Ramón Silverio, nevertheless, assures “a large part of this community has never been interested in marriage.”

“I don’t understand why there is this setback,” said Abel Raúl, a young man with Christian parents who moved to Villa Clara from eastern Cuba.

Mariela Castro Espín, (a member of the National Assembly) since the beginning of the debates has insisted that “there is no setback” and everything is due to a misinterpretation of the parliament’s first communiqué that was published on Twitter on Dec. 18.

CENESEX launched a social media campaign during the parliamentary sessions with the hashtag #IVoteYes and the slogan “Rewrite happiness.”

Castro Espín was the furthest away during parliament’s closing session and attributed the intention of numerous people to vote against the draft constitution over the exclusion of Article 68 the announcement of another popular consultation exclusively on marriage to the “counter revolution.”
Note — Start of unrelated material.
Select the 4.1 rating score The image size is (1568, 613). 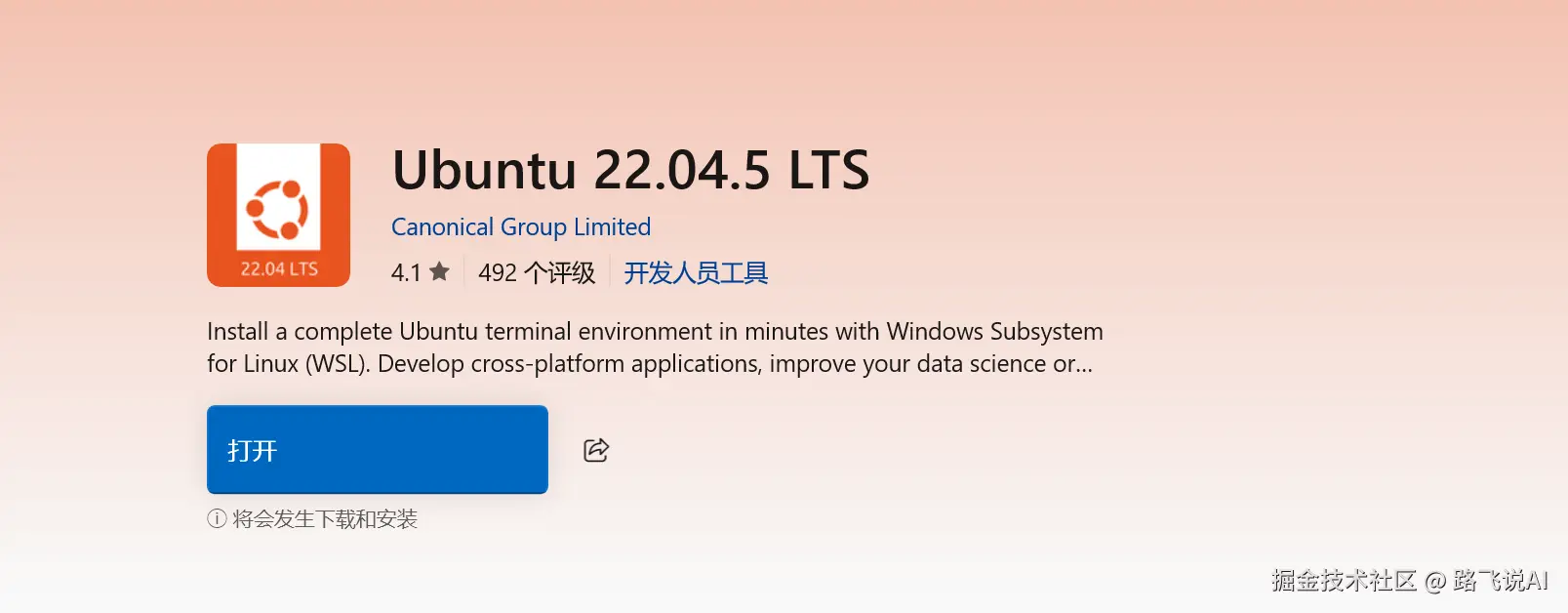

Raisel Nuñez Medina, another one of the young people who spoke with Tremenda Nota in the park in Santa Clara, considers the debates around marriage “were as if it was something abnormal, and there were thousands of more important things to discuss.”

“I know couples who have lived in the same home for more than 30 years and had put their hopes in their legal union to make their future plans,” he says.

Ramón Silverio, who agrees with CENESEX’s position, supports Article 82 and wants to influence El Mejunje’s clientele in order to get more votes in favor of the draft constitution.

“Since Sunday we have been conducting a campaign that includes exhaustive explanations of the article,” he declared to Tremenda Nota. “I am convinced that the majority is going to vote yes in the referendum.”

“For its part, an LGBTI+ group from Placetas, a city near Santa Clara, on Dec. 25 made an announcement on Facebook that left out propaganda from the yes and no (factions) and reflects on the inconsistencies of official activism.

The group considers that the version of the marriage article approved by the parliament “does not satisfy the demands of the LGBTI communities.”

“Some activists were controlled by indications of waiting later,” said a document signed by CENESEX collaborators that denounced the claims.

The revelation seems to allude to instructions sent by the institution (CENESEX) to its “community networks” in order to avoid answering questions or public acts against the homophobic campaign that various evangelical churches have promoted. The declaration suggests Placetas LGBTI will vote in favor of the new constitution, although its members also demanded the elimination from the constitutional text the provision that “authorizes” the right to marriage equality to go to a referendum.